The cool part isn't the world - it's the legacy of everyone who's played
before you.

------
ChuckFrank
What an absolutely fascinating story. Thank you so much for sharing it with
us. As a maker I am always thinking about the rules of what we make, and then
once released in the wild we sometimes want to pull our creations back in, and
sometimes we can, and other-times we can't. And when we can, those that
thought that we were sharing our creations with them, for them to explore and
change, feel alienated and rejected, and when we can't those that believed in
our original intentions feel betrayed by their trust in us. It's a beautiful
and terrifying relationship, and I am glad to be a part of it. Perhaps
someday, I'll get to be part of Chain World too.

------
ckolderup
It's interesting that Rohrer played around with the idea of taking Chain World
online-- when I heard about Chain World, the first bit of sacrilege that came
to my mind was "well, why should this be restricted to a USB stick? There's no
reason a multiplayer server couldn't be governed to do this."

I wrote Lonecraft as a way of replicating the Chain World idea, but using an
Amazon EC2 instance as a multiplayer server with a few custom Minecraft server
plugins and a Heroku instance as a web app to govern the rules of the game (to
make sure only one player plays at once and no one plays more than once).

The code is here: <http://www.github.com/ckolderup/lonecraft> It needs some
more work to flesh out the idea of resetting the world after a set number of
players and exposing the blog entries of each player after the world resets,
but the general game mechanic is there and functional.

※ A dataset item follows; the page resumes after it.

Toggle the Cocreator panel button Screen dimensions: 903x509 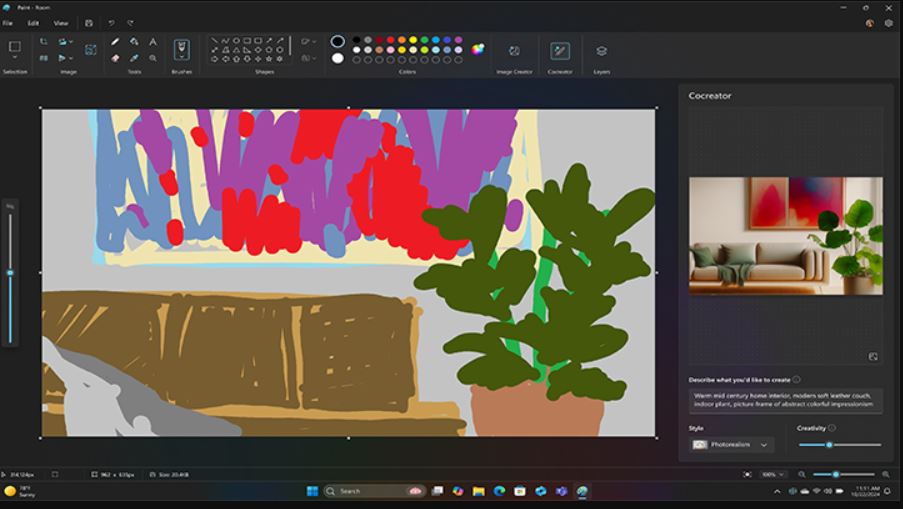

My instance of it is technically up and running, too, but one thing my friends
and I quickly discovered while testing it is that people who have been playing
Minecraft for a while have a nasty habit of not... really... dying. Once
you've learned the ropes it's pretty easy to make armor, carry food, and fight
monsters. Death usually comes only occasionally and as the result of a
careless mistake.

I've toyed with the idea of imposing a time limit or a number of logins that
you're allowed before you're also kicked off, but that seemed to defeat the
whole purpose of giving meaning to the in-game death.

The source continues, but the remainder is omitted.